Data Modeling for Redshift, DynamoDB, and Data Lakes on AWS

Published: Thursday, Jan 24, 2019 | 12 minute read | Using 2443 words

Tags:

Book: AWS Certified Data Engineer Associate Study Guide Authors: Sakti Mishra, Dylan Qu, Anusha Challa Publisher: O’Reilly Media ISBN: 978-1-098-17007-3

Data modeling is one of those topics that sounds academic until you get it wrong in production. Then it becomes very real, very fast. This section of Chapter 5 covers data modeling strategies for three different AWS services: Amazon Redshift, Amazon DynamoDB, and S3 data lakes. Each has its own rules, trade-offs, and gotchas.

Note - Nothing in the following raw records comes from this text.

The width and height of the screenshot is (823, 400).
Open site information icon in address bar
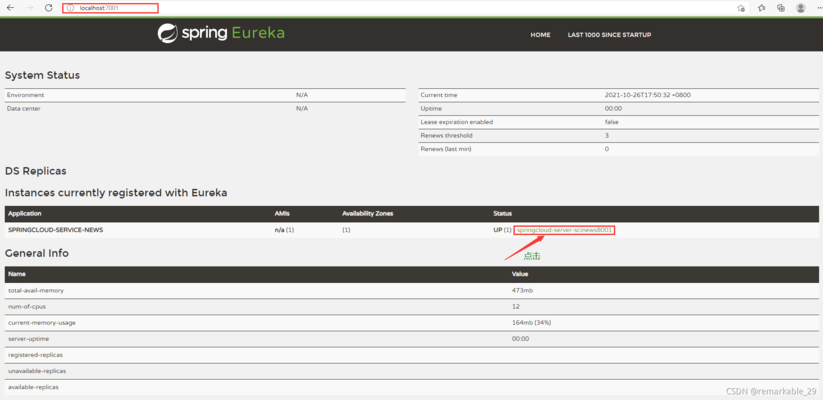(x=71, y=8)
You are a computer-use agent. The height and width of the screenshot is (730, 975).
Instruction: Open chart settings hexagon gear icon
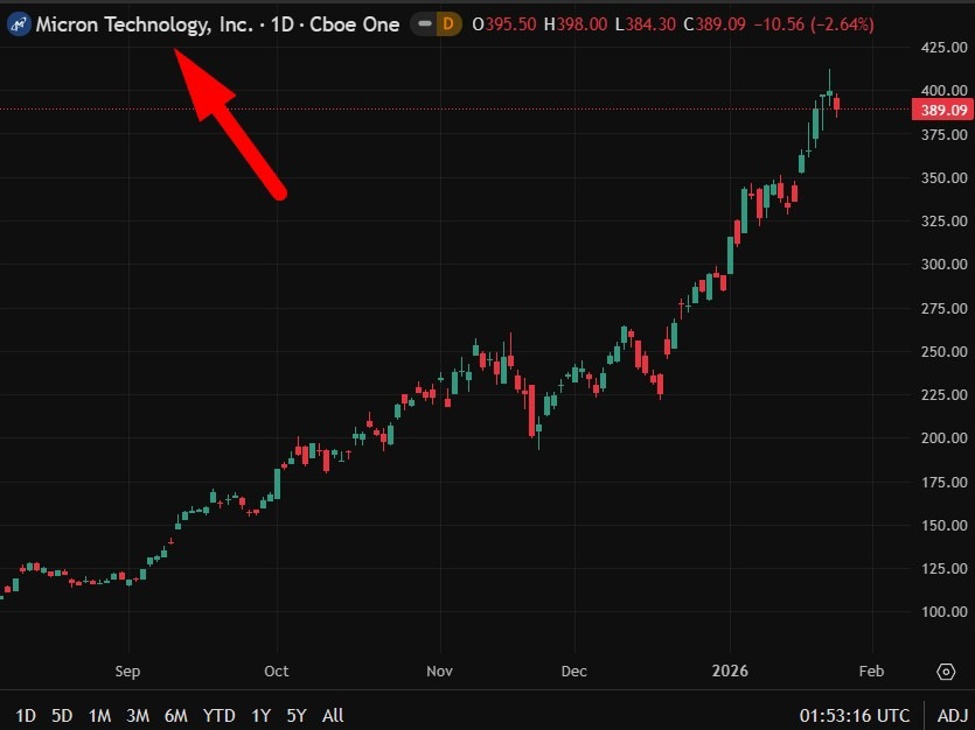945,671
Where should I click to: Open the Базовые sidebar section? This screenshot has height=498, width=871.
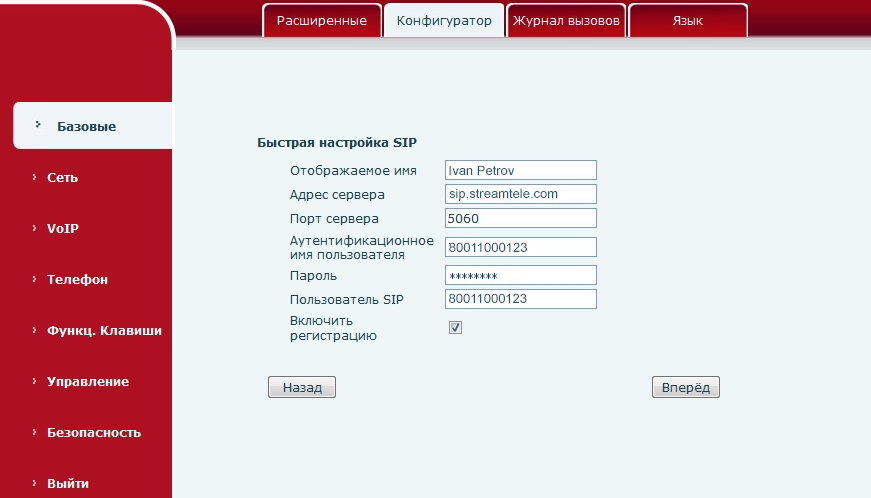(x=86, y=127)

Introduction to Data Modeling

The book starts with three levels of data models. Nothing new if you’ve done any database work, but worth a quick recap:

Conceptual models are the high-level view. Entities and relationships. No technical details. What you show to business stakeholders so everyone agrees on what “customer” or “order” means.

Logical models add structure. Attributes, primary keys, foreign keys, relationships between entities. The blueprint that developers and data engineers work with. Still no physical storage decisions.

Physical models translate logical models into actual implementation. Distribution styles, sort keys, indexes, compression, partitioning. Performance lives or dies here.

Key takeaway: always work backward from data access patterns. Figure out how the data will be queried first, then design the model to support those queries. Sounds obvious, but I’ve seen teams design beautiful normalized schemas and then wonder why their analytics queries take 20 minutes.

Data Modeling for Amazon Redshift

Redshift is a columnar data warehouse. The modeling decisions you make here directly affect query speed and cost.

Schema Design Patterns

Three common patterns in relational systems:

Star schema is the go-to for data warehouses. One central fact table (sales, transactions, events) surrounded by dimension tables (dates, products, customers). Minimal joins. Fast reads. Redshift is built for this.

Snowflake schema takes the star schema and normalizes the dimension tables further. Your “product” dimension splits into product, category, and subcategory tables. Saves some storage, adds more joins. In Redshift, those extra joins usually cost more than the storage you save.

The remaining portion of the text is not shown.